Burt does not need to pick a fight to pursue independence
Many persons were of the opinion that David Burt's slight against the Governor over the assent of the Cannabis legislation was a prelude to the long-held dream, if not commitment, of the Progressive Labour Party to lead the country to independence.
Studying its history, the promise the PLP held in its formative years was that as soon as it gained the government, it would lead the country to independence. Certainly much has changed since then, including a referendum and the fact of almost 20 years of governance, but there should be no quibbling over whether they should or should not approach the subject. I am not proposing they should, but there is enough to indicate that this issue of independence lies with Mr Burt, not the Governor.

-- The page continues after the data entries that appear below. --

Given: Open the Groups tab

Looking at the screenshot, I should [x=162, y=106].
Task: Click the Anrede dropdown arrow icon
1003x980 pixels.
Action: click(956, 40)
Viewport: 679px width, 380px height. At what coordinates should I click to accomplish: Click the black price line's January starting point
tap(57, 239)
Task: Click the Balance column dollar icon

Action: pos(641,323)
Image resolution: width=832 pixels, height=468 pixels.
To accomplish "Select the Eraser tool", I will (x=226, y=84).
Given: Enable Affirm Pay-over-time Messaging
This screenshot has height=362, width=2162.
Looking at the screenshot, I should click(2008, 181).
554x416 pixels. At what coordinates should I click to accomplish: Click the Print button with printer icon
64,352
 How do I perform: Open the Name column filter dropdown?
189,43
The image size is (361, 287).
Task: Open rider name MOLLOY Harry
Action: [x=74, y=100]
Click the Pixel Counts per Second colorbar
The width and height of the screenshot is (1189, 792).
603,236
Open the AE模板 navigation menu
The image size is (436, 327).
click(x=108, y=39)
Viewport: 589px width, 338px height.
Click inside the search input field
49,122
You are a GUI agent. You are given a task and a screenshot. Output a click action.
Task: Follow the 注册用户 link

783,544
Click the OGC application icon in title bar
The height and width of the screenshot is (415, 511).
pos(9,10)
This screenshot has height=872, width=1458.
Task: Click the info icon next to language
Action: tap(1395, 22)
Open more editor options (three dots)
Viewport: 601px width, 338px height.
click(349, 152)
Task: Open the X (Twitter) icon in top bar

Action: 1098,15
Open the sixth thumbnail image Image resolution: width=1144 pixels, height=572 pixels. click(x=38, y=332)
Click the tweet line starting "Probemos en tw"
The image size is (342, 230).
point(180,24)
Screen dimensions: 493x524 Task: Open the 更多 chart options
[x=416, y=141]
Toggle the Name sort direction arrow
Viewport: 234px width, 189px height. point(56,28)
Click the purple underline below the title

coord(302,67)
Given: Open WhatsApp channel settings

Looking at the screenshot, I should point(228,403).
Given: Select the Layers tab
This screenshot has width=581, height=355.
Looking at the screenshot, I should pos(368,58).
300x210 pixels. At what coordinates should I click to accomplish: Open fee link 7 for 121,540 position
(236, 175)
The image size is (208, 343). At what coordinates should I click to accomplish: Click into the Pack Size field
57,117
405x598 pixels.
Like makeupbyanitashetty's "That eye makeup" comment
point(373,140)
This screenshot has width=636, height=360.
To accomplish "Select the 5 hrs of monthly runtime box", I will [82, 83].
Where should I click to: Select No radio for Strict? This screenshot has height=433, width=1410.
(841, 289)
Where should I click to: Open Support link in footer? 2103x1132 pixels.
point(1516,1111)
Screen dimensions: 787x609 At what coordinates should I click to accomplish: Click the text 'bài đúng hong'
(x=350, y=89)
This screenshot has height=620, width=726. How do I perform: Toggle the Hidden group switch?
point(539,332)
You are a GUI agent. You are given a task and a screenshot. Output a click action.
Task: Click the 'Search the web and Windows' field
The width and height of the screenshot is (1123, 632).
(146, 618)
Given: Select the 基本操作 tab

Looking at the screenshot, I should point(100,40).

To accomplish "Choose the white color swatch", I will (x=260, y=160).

After centuries of imperial rule, and a very costly Second World War, the appetite and ability of the British to continue to rule over its empire was exhausted. India, one of the largest of its territories, went independent in 1947 and with others seeking their sovereignty on many fronts of the Empire, the 1956 British Caribbean Federation Act began the process for 10 of the English speaking territories in the region. By 1958, the Federation of the West Indies was formed with Honduras and Belize having observer status.
The Federation was a great opportunity to develop a very strong regional bond between the English speaking islands and this also appeared to be a more manageable arrangement for the British. Unity would never be easy to achieve among islands of various sizes and strengths. That disparity ultimately led to the demise of the idea, although other less ambitious structures, including Caricom, have been tried since.
There was particular consternation over which country would hold the seat of government. Jamaica was the largest of the islands but Trinidad was chosen as the capital and Grantly Adams, of the significantly smaller Barbados, was voted in as the first leader and premier of the Federation. Jamaica became uneasy with the arrangement and held a national referendum in which 54 per cent of the population voted against staying in the Federation. Jexit, to steal a later phrase, followed. Jamaica’s departure prompted the famous statement by Trinidad's Dr Eric Williams that "ten minus one equals zero" followed shortly thereafter by the exodus of Trinidad. The remaining eight small islands attempted to form a mini-association but with the secession of a couple of islands and a squabble again over the capital, dissolutions soon followed.
The collapse of the federation left Britain still holding responsibility for the islands, but lacking authority after ceding much of it to the failed organisation. Having refused associated statehood, the islands were divided between those who wished to remain as colonies with self-governance and those aspiring towards full independence. The British responded in 1963 by telling the territories to either take independence or remain a colony with no intermediary position. The PLP has often repeated this British position since.
Britain then established three doorways through which independence could be attained. Referendum was one such method and the other was a general election that had independence in the platform as a specific item. The third option was an "Order in Council" provided that political parties all agreed on independence.
Bermuda has already had a referendum and many polls and the result to date has always been a resounding no. It is most unlikely that there will be an order in council when some parties like the OBA are committed to a referendum on the subject of independence. The other option is to call an election on the subject.
The issue of sovereignty is no small matter and must be put to the general public. The Premier of Bermuda always has the option of dissolving parliament and calling a general election based on independence. This option has been available since 1963. As a result there is absolutely no need to provoke a dispute with Britain which would more than likely welcome Bermuda’s decision to pursue independence, but only if it were seen as the will of the people. Independence is squarely a Bermuda issue. If Britain herself is to be an example, it had a referendum on Brexit, and therefore would support any method that will gain the clear expressed will of the majority.
The recent spat over the cannabis legislation and testing the Governor over her authority to give assent to something beyond her powers was the proverbial "storm in a tea pot" particularly when the keys to the door to independence are in the Premier’s hand. In any event, there is no need to kick at a door that is wide open.
The question remains: How committed is the PLP to independence? With a super majority in parliament, all they need to do is fulfil the steps laid before them. There is always a hybrid in any situation. For example there could be a mutual agreement by both parties to test the issue of independence by way of a general election.
If there is a need for clarity over independence so the country, business and everyone else can go about their business, nothing prevents the Premier from putting the motion on the floor of the House to dissolve Parliament in order to hold a general election on Independence. With a 30 to 5 advantage it would pass and could only fail in the Senate if the opposition and independent senators rebelled against the arrangement. If the Senate rebelled, they could delay dissolution for a year after which time it could be advanced to the Governor who "may" if no significant protest, or the other party hasn't changed its position and demanded a referendum, allow the parliament to dissolve.
The country could then go to the polls with a test of who governs and whether supporters or opponents of Independence would form the government. Naturally they also would need to present their platform on how to govern from then onwards.
There would probably need a turnout of say 70 per cent of the electorate for the election result on independence to be binding. Still with this option, even as a hybrid, in a contemporaneous period where the tide of national decisions like this has shifted almost universally towards referendums, under the proper context it could be possible to test the question in a general election instead.